Exercise:
Your output is the line containing "The width and" plus all lines after it to the end of the records, reproduced exactly, with nothing else.
[[ Data provided open ]]
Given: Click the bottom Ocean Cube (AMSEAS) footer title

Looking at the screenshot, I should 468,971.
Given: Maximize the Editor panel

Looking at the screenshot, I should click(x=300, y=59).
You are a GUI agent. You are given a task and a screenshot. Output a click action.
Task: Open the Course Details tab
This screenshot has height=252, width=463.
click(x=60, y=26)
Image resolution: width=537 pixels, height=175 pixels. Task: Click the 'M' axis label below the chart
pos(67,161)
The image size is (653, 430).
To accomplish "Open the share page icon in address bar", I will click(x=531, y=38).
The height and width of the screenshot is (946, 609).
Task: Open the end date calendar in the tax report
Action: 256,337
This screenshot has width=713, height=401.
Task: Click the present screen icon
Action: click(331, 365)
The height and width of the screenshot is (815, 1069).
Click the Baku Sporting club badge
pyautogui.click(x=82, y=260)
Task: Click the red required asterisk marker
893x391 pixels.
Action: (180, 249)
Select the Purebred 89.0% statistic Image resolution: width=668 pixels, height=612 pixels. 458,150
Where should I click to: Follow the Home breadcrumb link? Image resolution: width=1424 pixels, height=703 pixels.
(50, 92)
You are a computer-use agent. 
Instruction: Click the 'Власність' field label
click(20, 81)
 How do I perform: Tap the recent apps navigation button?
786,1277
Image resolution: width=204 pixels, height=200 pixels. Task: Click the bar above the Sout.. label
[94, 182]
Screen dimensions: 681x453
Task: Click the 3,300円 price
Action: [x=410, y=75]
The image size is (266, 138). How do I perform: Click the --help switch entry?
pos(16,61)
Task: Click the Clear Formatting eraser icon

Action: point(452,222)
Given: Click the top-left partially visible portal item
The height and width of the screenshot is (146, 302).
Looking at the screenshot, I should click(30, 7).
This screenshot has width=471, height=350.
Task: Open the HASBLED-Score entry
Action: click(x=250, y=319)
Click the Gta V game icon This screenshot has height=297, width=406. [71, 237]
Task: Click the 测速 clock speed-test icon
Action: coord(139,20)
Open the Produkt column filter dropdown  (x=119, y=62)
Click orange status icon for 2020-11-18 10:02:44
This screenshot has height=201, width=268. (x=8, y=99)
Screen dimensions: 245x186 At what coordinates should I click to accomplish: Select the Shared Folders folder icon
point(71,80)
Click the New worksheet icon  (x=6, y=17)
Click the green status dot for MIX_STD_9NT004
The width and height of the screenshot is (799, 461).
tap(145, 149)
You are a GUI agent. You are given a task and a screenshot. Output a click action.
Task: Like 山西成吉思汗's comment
[[ Data provided closed ]]
Answer to this exercise:
The width and height of the screenshot is (799, 461).
tap(145, 149)
You are a GUI agent. You are given a task and a screenshot. Output a click action.
Task: Like 山西成吉思汗's comment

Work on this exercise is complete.